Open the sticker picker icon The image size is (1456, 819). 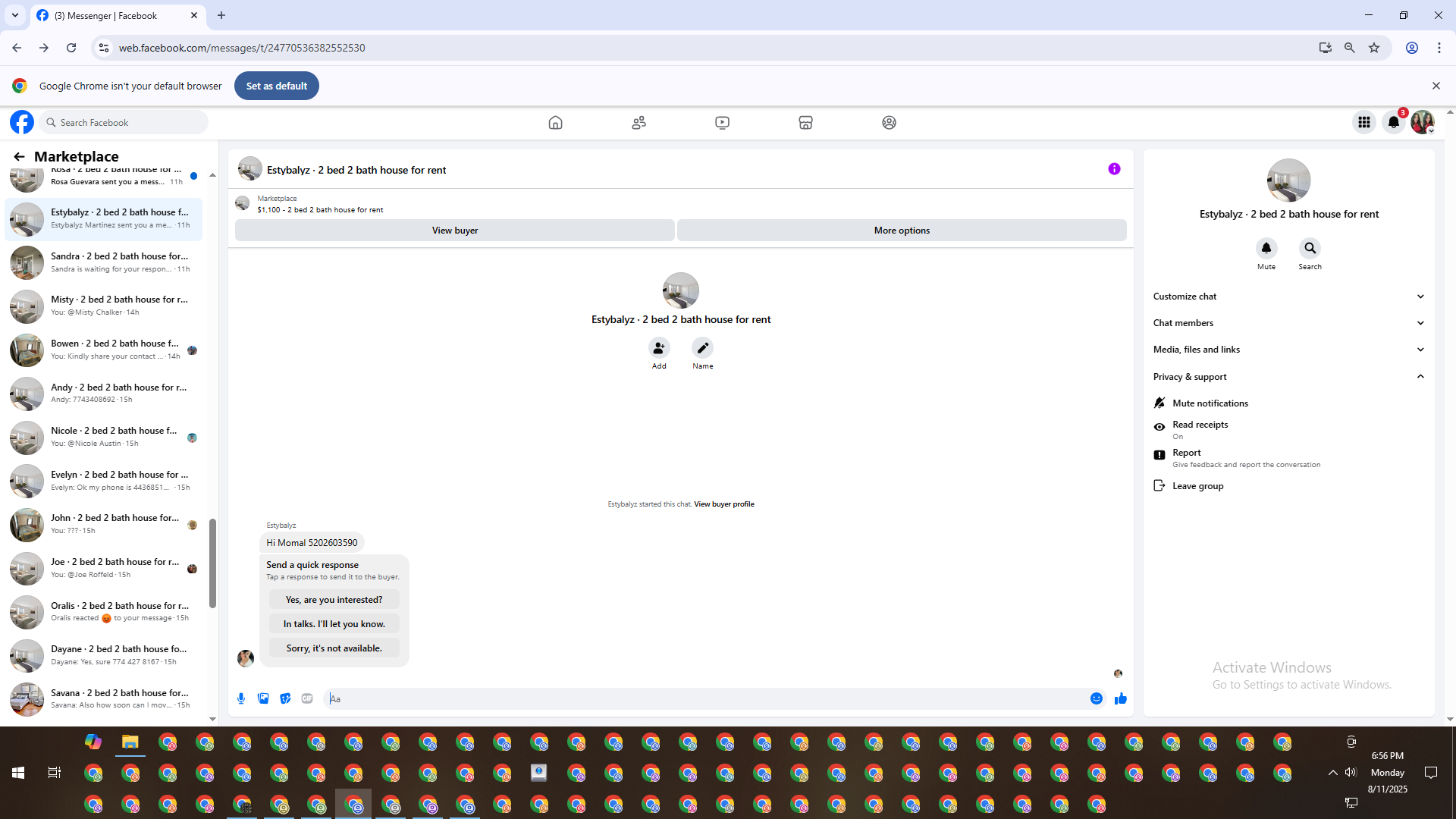point(285,698)
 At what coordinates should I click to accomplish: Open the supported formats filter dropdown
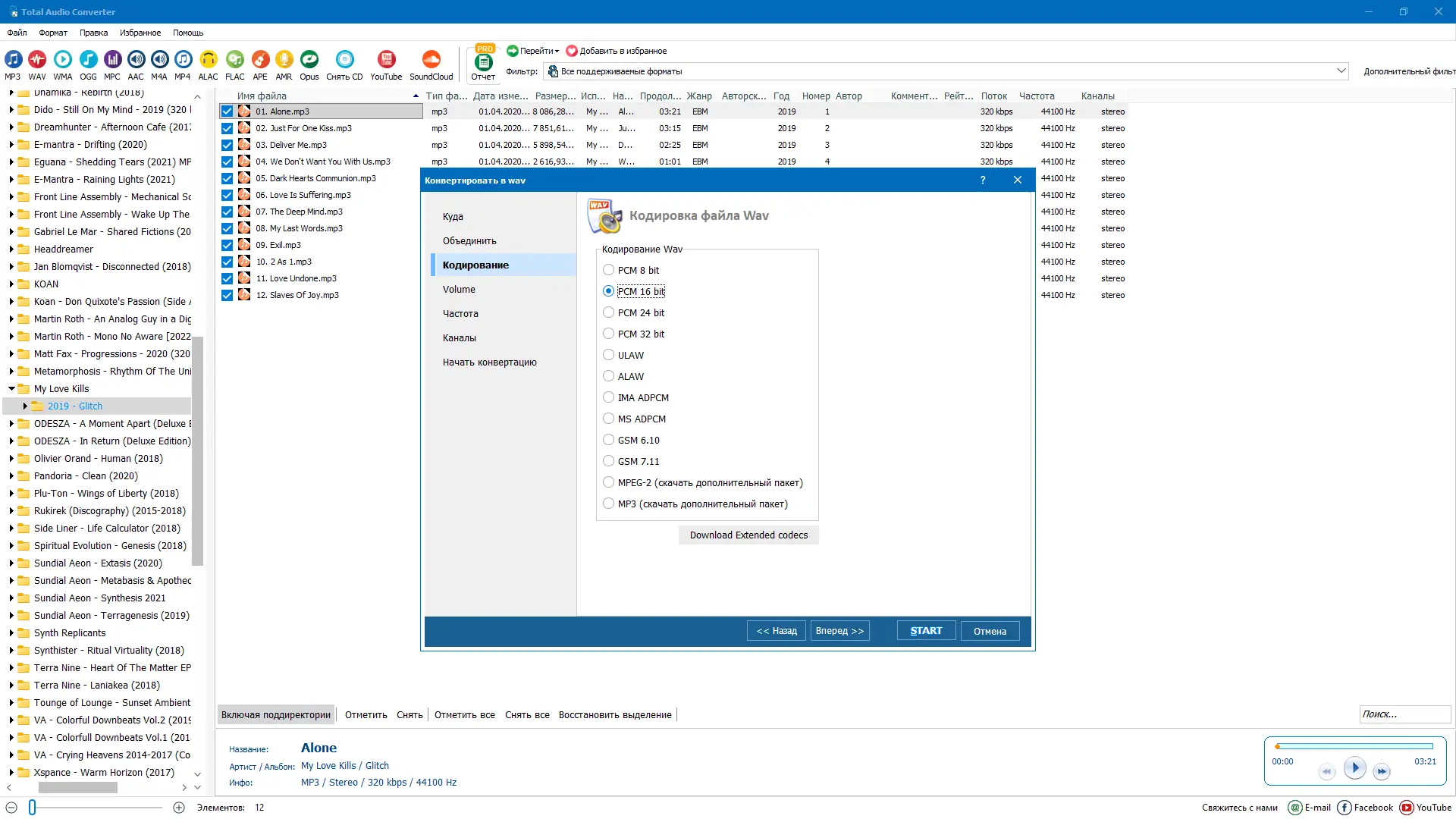1341,71
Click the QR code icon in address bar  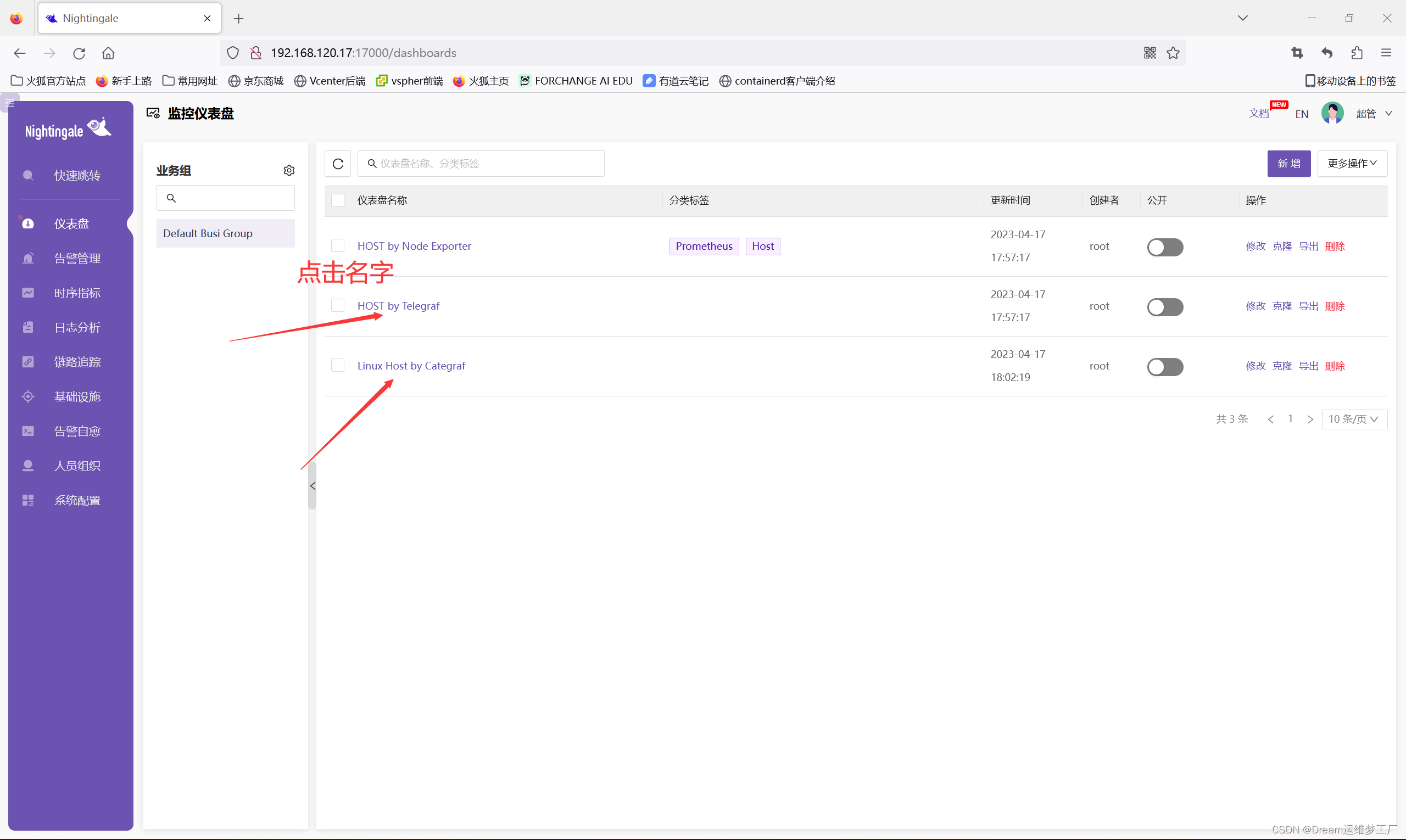1150,53
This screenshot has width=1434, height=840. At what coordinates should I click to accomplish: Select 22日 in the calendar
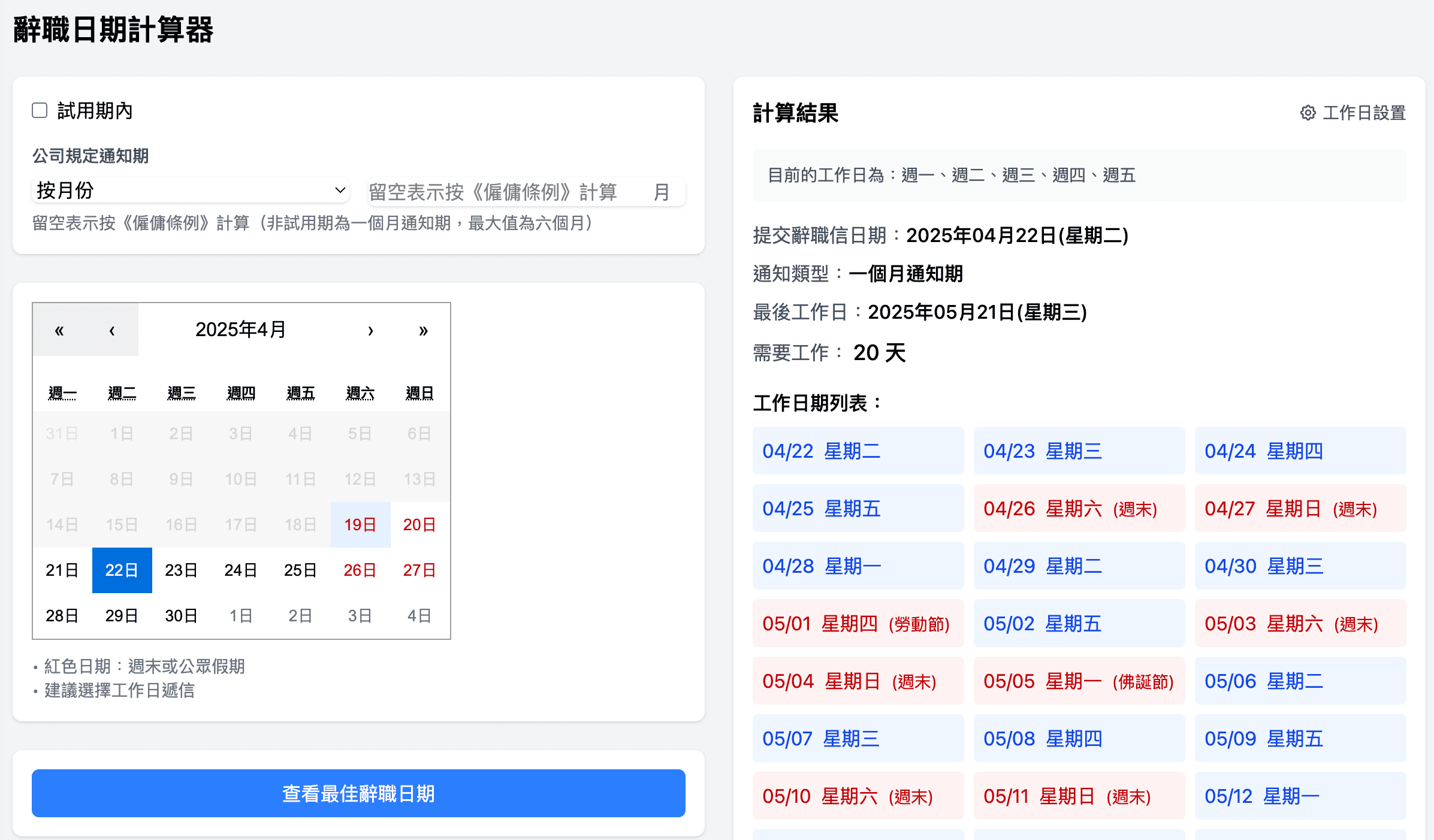click(x=122, y=570)
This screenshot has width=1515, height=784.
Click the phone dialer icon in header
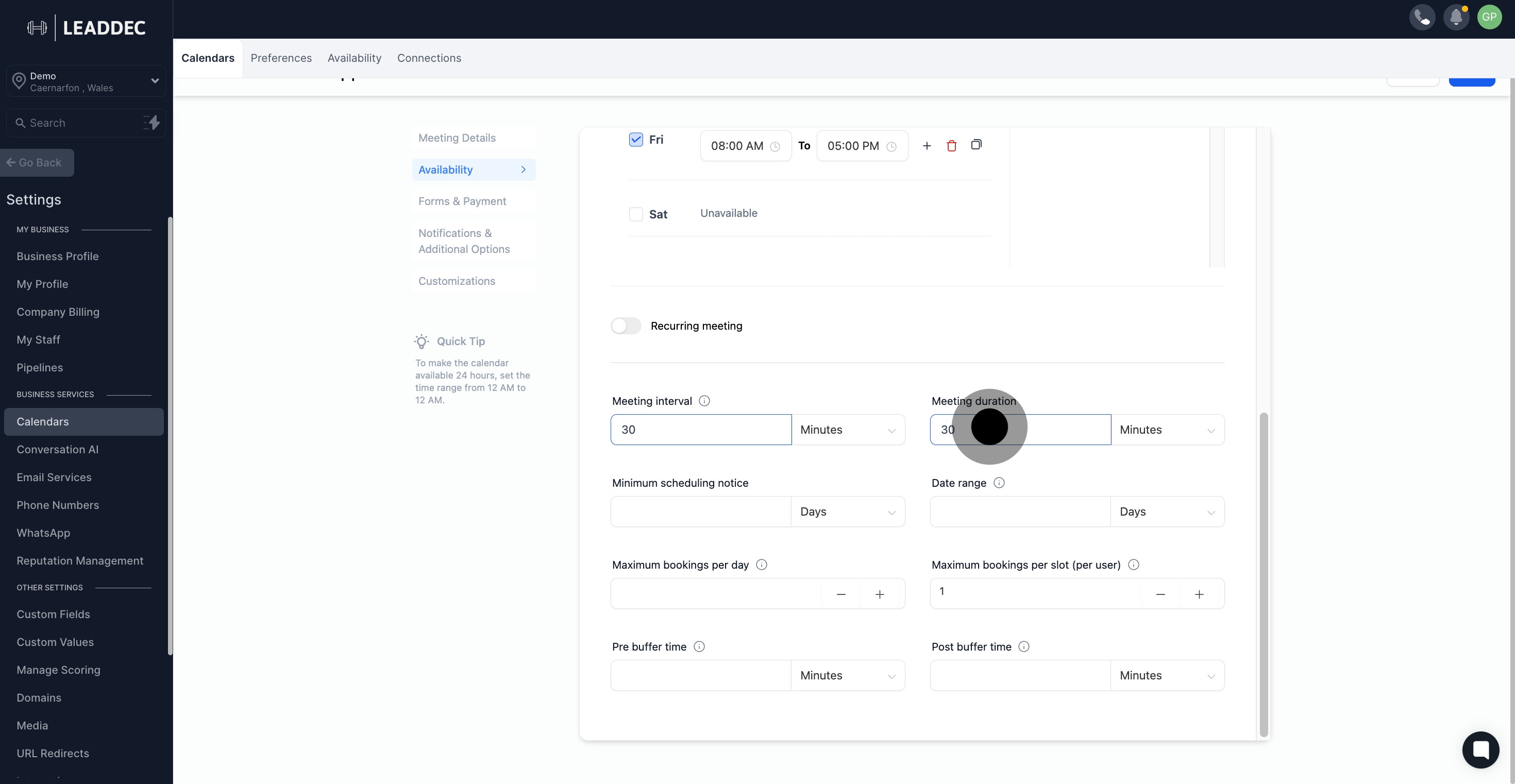coord(1422,17)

**PROMPT:** Write out, exactly as they appear, the lines from the one containing "This screenshot has width=1515, height=784." through the end of the material above, excluding pictures.

**PROBLEM SOLUTION:**
This screenshot has width=1515, height=784.
Click the phone dialer icon in header
coord(1422,17)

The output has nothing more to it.